The State Bar of California web site provides tips on how a person in or about Fairfield, Sacramento, San Francisco, Oakland, Walnut Creek would go about hiring a lawyer. Some lawyers take on a volume of cases in hopes of profiting on legal fees with little care for the requests of clients, and when the clients disagree on settlement or case resolution, the lawyer may threaten to withdraw leaving the client at a critical moment with no attorney or the burden of having to find another attorney to come up to speed. Without knowing that this may be an ethics violation, the client may go along with the attorney's decision to earn trust or to have what little legal protection he can get.
In bankruptcy, foreclosure, or estate planning, it is easy for an attorney to take on a quantity of cases even when the attorney does not have offices where the client lives. These attorneys generate business through seminars on financial or estate planning topics. These attorneys may take their fees upfront and then leave their clients' phone calls unanswered or directed to a secretary or non-attorney for the remainder of the case. For court hearings, the attorney may send a special appearance attorney who does not have depth in the case, and can only take notes. Sometimes the trustee during a bankruptcy 341 hearing even asks why a debtor chooses an attorney that is so far away that the debtor cannot meet the lawyer in person.
Though many attorneys give free initial consultations for estate planning, bankruptcies, or foreclosures, few attorneys desire to give free legal advice for fear of malpractice.
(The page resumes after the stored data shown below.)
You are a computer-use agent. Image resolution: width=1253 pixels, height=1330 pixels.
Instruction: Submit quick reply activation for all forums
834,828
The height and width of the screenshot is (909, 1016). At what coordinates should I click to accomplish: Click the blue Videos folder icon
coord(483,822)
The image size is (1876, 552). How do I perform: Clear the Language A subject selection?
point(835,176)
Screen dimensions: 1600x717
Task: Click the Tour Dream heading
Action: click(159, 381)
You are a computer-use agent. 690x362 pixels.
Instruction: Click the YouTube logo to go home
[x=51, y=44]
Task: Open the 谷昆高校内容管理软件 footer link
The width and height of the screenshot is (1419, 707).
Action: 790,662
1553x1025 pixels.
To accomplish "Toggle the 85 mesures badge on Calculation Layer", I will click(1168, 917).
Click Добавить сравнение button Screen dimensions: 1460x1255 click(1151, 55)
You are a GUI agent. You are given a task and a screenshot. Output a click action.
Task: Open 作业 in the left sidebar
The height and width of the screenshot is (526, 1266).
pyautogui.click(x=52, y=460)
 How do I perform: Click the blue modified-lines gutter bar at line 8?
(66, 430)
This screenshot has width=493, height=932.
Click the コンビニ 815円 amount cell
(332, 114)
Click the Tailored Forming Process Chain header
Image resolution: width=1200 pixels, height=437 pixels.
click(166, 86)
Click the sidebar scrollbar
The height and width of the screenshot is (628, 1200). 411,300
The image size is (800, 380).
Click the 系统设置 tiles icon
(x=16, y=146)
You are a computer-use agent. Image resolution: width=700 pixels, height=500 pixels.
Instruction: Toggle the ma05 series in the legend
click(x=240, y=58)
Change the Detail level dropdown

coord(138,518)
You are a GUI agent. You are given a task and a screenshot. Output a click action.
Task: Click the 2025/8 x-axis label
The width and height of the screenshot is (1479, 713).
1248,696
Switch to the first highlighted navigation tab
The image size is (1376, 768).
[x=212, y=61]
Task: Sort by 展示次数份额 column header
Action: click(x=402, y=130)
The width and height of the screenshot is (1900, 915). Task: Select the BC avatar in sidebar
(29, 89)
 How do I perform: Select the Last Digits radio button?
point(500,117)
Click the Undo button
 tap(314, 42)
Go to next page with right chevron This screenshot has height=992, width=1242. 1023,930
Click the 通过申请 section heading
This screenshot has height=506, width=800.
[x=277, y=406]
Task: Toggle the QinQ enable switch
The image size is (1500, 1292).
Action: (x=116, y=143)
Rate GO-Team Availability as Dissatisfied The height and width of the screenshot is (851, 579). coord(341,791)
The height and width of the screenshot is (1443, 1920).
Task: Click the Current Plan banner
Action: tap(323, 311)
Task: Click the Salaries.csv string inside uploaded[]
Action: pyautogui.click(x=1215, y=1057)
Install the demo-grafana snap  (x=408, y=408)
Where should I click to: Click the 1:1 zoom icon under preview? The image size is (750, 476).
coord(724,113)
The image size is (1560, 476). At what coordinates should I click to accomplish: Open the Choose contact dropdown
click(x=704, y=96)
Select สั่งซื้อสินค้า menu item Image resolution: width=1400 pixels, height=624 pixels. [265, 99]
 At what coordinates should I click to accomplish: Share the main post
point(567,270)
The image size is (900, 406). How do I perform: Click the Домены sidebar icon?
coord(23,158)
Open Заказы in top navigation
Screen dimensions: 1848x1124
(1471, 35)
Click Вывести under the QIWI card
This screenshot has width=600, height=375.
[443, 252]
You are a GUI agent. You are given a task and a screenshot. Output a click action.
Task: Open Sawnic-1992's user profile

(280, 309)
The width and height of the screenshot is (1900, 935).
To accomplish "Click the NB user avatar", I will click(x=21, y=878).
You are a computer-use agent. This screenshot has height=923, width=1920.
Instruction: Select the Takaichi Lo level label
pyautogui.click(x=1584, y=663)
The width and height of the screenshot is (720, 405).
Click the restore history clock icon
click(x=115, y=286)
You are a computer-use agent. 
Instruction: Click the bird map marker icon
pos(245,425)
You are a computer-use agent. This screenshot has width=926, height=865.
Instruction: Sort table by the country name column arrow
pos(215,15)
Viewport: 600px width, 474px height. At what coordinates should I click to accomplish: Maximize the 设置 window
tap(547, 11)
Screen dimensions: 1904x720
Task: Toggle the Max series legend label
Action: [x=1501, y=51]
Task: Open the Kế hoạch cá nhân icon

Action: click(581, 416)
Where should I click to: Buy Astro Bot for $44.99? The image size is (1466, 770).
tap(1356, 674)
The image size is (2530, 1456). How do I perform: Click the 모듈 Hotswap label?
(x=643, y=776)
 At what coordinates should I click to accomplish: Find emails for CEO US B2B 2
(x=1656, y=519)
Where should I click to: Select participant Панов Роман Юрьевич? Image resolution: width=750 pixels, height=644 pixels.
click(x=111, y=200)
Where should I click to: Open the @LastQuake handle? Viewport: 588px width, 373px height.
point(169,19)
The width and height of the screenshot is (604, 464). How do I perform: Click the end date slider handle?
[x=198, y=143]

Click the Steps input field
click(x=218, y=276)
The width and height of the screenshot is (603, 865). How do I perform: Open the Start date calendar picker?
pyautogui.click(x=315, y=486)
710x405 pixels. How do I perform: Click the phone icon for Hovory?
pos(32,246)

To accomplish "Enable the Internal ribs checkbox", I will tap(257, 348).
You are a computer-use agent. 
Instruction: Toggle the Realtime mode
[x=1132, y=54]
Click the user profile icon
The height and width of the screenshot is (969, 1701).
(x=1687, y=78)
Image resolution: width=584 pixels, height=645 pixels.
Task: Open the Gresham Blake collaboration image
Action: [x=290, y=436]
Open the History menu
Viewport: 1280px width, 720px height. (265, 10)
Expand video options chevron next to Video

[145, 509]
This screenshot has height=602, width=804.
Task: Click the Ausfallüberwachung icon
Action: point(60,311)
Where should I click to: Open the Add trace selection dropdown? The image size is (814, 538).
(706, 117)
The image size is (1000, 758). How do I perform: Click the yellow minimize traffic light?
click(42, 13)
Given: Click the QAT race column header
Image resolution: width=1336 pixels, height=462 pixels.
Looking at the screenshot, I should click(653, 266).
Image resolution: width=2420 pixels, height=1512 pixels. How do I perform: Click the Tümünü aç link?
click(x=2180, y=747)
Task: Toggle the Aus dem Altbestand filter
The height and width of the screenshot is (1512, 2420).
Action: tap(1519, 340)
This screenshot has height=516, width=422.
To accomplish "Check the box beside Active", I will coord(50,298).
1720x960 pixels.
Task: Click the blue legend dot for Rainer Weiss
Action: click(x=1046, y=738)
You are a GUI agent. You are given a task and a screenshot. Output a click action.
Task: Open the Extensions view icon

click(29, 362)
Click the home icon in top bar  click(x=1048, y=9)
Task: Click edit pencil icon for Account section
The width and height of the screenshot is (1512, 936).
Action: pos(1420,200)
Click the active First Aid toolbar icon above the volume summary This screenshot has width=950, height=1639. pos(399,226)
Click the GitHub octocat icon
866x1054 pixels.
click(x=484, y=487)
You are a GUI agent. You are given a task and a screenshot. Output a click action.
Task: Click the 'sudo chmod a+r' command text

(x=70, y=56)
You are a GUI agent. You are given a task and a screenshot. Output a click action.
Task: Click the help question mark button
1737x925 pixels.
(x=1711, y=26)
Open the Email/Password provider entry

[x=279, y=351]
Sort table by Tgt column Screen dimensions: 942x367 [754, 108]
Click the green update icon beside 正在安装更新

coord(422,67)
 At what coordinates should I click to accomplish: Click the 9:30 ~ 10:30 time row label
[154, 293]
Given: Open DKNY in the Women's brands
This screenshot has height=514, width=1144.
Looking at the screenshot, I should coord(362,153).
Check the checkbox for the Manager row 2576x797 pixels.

When thinking of hiring an attorney, a potential client may be more prepared to be informed at an initial consultation by first researching legal issues on his own through consumer books like Nolo Press publications or on the Internet so he is prepared on what he wants to accomplish and the facts to gather for his case.
While a lawyer can help people understand their rights, a lawyer is not a friend. Sometimes with the duty to protect confidential information, people mistake a lawyer to be a buddy, but the lawyer is a professional who sees a case as work to be done. The relationship might turn into a friendship, but attorneys look to close matters and move on to the next so do not expect an attorney to help much during an emotional breakdown. Call the police if there is potential violence or stalking from the opposing party, not the attorney. Most attorneys care about the representation they are paid to handle, but attorneys are human too, with other work on the plate and their own family and personal problems.